Across Asia-Pacific (APAC), regulators are opening up their markets to new entrants that promise to transform the traditional banking model. By leveraging digital platforms and cutting-edge technologies, virtual banks aim to offer more affordable and convenient banking services, and reach the un-banked and traditionally underserved markets.
But as virtual banks are poised to transform the banking sector, their arrival is also introducing new risks related to cybersecurity and identity fraud, according to a new report by Jumio, an online payments and identity verification company.
Similarly, the Jumio report notes that 78% of APAC banks claim that the introduction of real-time payments platforms in their country has resulted in increased fraud losses, with social engineering named by two in five banks as the top form of attack by fraudsters. These figures call for additional identity and authentication technologies, the report says.
Cybersecurity risks and fraud on the rise
In a report titled How eKYC is Streamlining Digital Banking: An Asia-Pacific Perspective, the company delves into the need for companies in the financial services industry to adapt to the evolving landscape and adopt modern digital know-your-customer (eKYC), anti-money laundering (AML) and identity verification technologies.
According to the report, adopting such solutions will not only allow them to respond to the new risks arising from digital solutions, such as online identity fraud and account takeovers, but will also allow them to meet customers’ demand for a seamless onboarding experience.
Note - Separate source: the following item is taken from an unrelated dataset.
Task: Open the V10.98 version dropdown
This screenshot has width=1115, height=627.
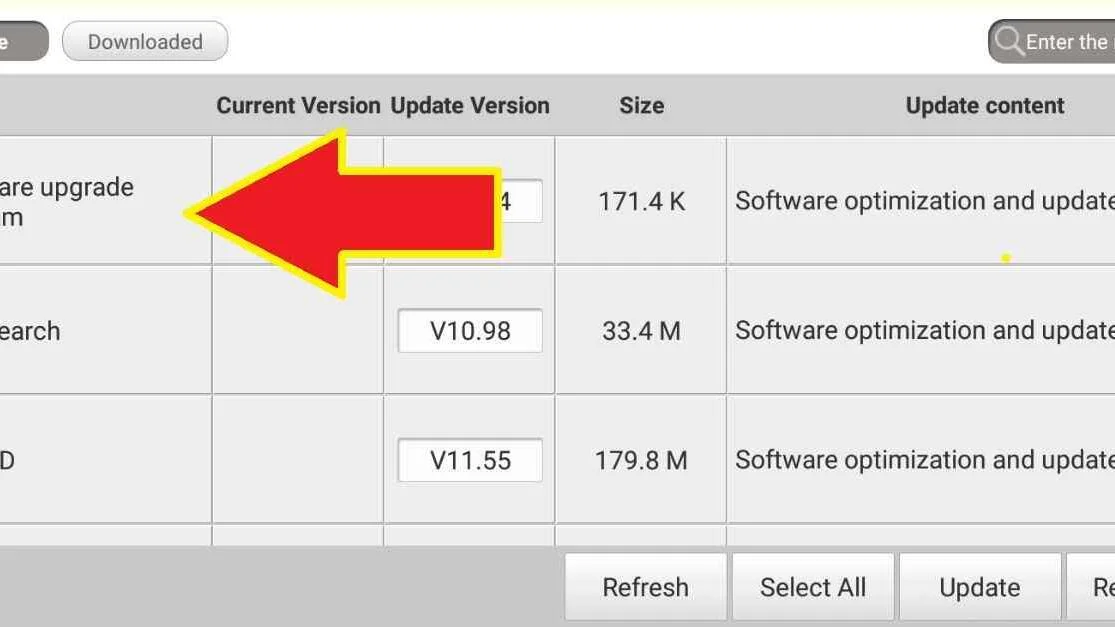Action: (x=470, y=331)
In April 2019, Experian, a leading information services company, released its 2019 Global Identity and Fraud Report which found that 50% of businesses in APAC had seen an increase in fraud losses over the past 12 months from account originations and account takeovers. 67% of businesses reported an increased concern for fraud losses since 2018.
UX versus compliance
The need to adopt smart and efficient eKYC solutions is even more critical for virtual banks which operate solely digitally. These solutions allow them to provide customers with a seamless onboarding experience and reduce paper-based procedures and time spent on administration. They can also reduce the costs of and time spent on verification, making it more profitable for organizations, the report says.
Integrating such solutions helps banks differentiate themselves and enables them to tap into different customer segments and markets, and most particularly the unbanked populations.
But while banks and fintechs must ensure that customers have a smooth digital onboarding experience, they must also ensure KYC and AML compliance with local and regional laws, a daunting, expensive and time-consumer task.